CSE 574 - Automated Planning Winter 2003

### 574 Project Page.

[ Administrivia | Paper schedule | Project Ideas | Resources ]

#### Hand-on Planning Experimentation

Your first task is to choose (at least one) planner, fire it up, try a couple of problems, and perhaps write a new problem yourself. After you have a sense for it's strengths and weaknesses, fill out a [Review]

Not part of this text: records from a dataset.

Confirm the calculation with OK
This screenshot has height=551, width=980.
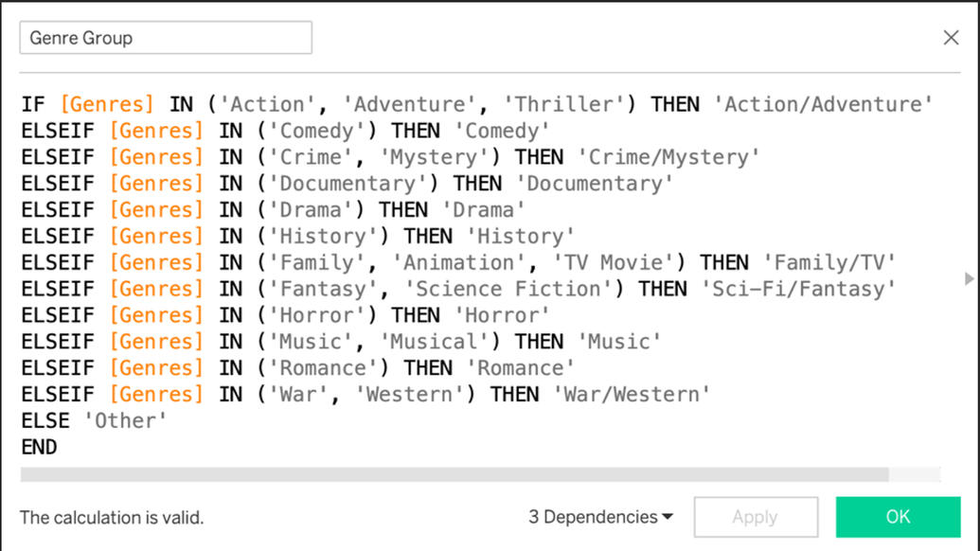898,517
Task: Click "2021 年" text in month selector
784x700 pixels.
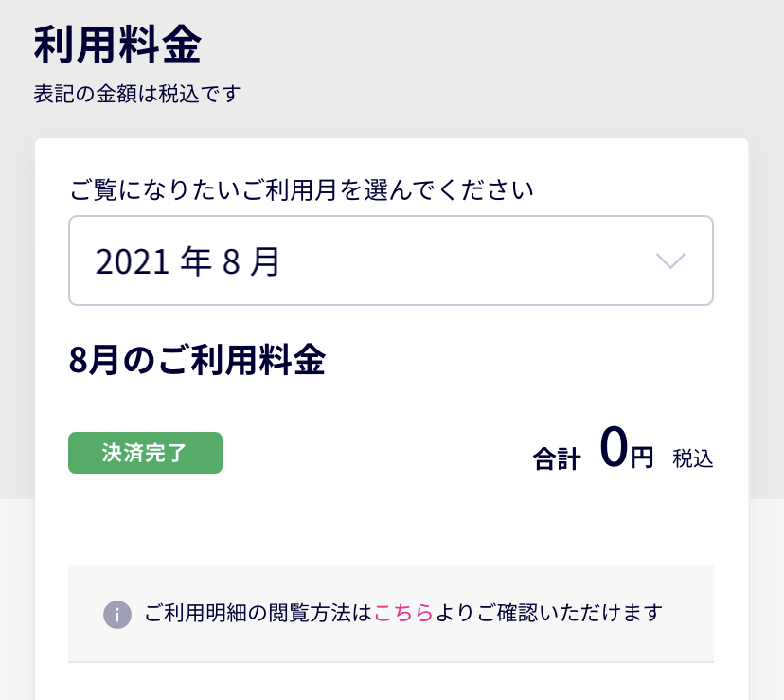Action: 152,261
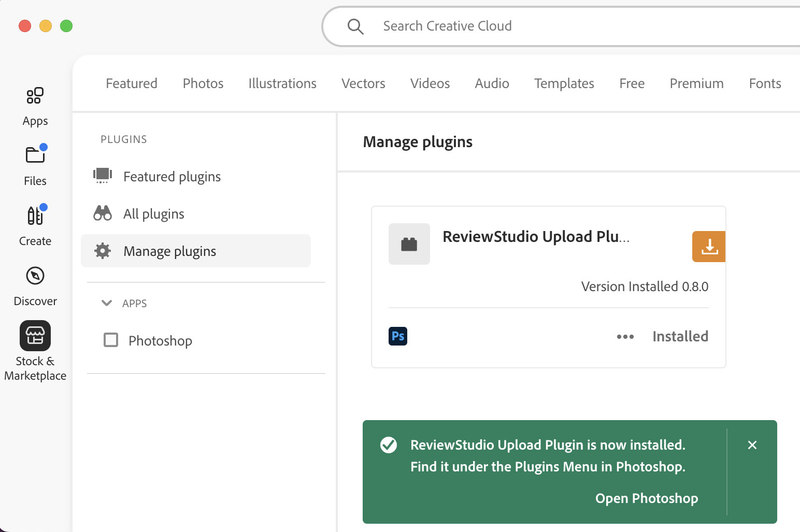Collapse the APPS filter section

[x=107, y=303]
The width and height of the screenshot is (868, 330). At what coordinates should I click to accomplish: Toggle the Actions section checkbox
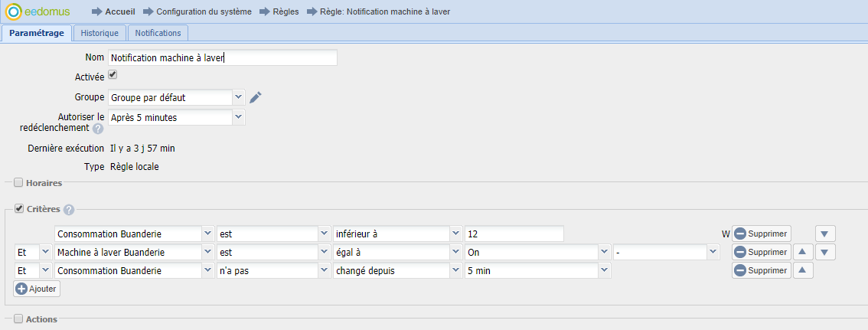point(19,319)
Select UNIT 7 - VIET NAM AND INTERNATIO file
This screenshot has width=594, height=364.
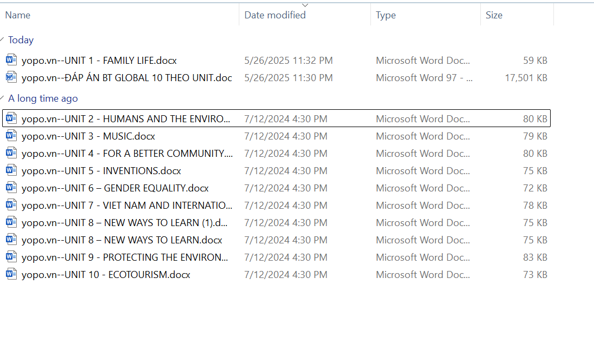[x=127, y=205]
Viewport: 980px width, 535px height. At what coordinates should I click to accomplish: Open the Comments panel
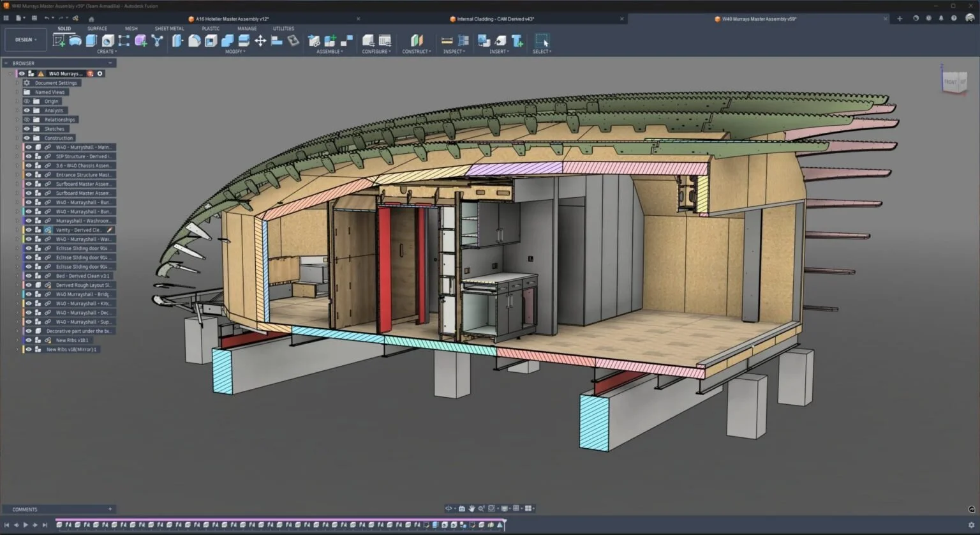[x=24, y=509]
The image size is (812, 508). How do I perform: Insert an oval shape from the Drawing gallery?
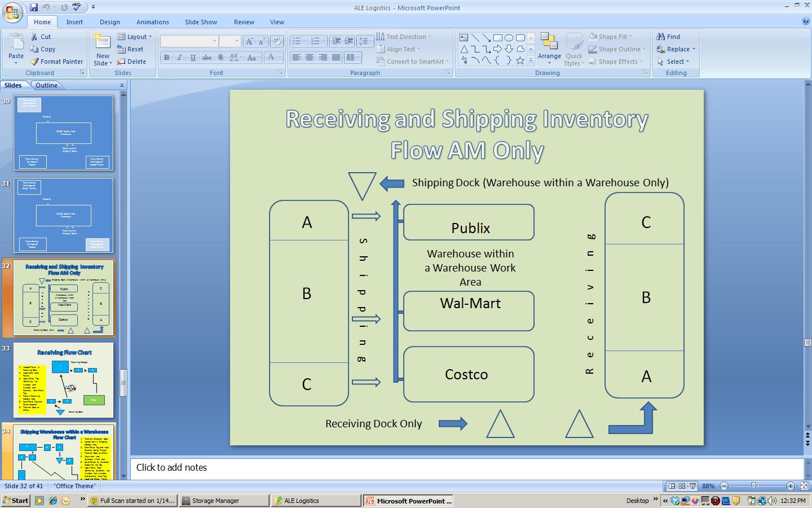click(509, 37)
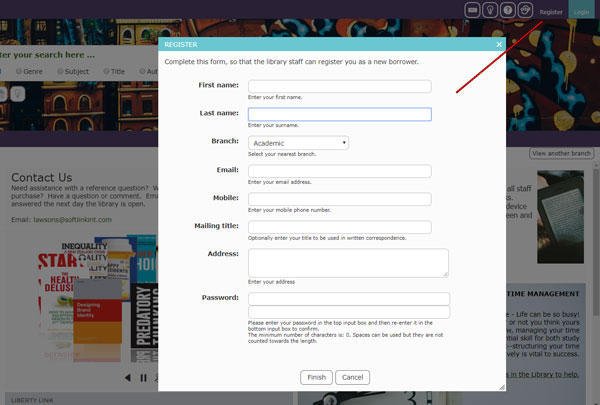Click the face icon in top bar
The image size is (600, 405).
525,10
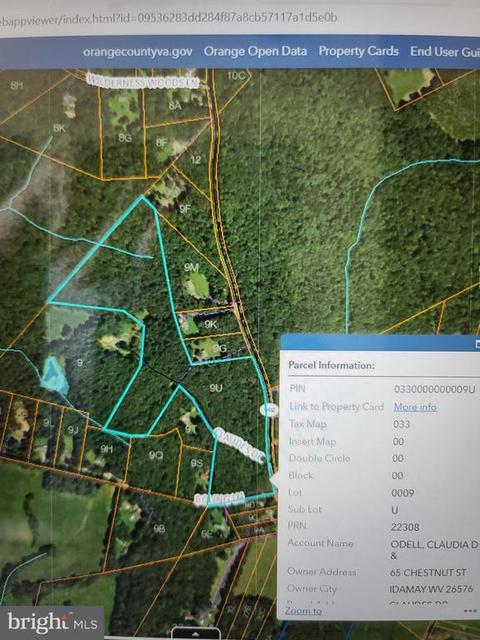Open the popup ellipsis more-options menu
Screen dimensions: 480x640
[x=470, y=611]
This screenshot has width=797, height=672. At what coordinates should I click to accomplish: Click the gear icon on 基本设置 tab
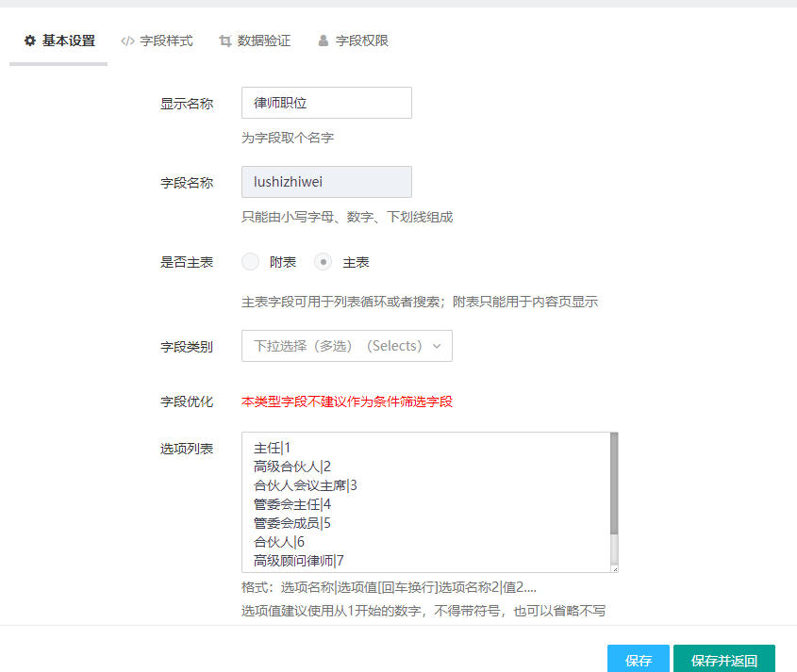tap(30, 41)
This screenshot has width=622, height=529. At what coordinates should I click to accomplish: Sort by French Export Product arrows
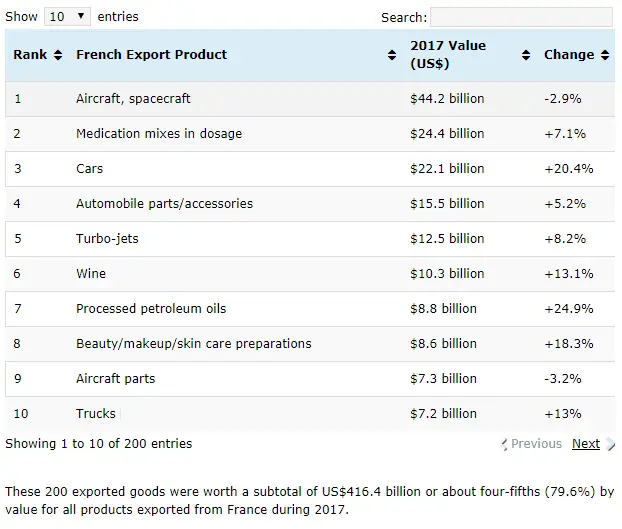[391, 55]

• An ADD-based MDP solver called SPUDD - both snazzy and with a nice online interface.
• The SAPA and LPG temporal planners are available here.
Other recommended planners are: Geffner's GPT (which handles uncertainty) and Blackbox.

### Project Ideas

I hope that groups (1-3 people) will form and decide on their specific projects by Tues April 22. The two default proposals are:

#### Goal Selection

Modify a classical planner (e.g. LPG, HSPr, Blackbox, Graphplan, or whatever) to solve the following optimization problem. In addition to the standard init state, action schemata, and goals inputs, your planner will take a resource bound. Each action will have an associated cost and each goal an associated utility. We'll assume that the agent's overall utility is a linear combination of the individual goals.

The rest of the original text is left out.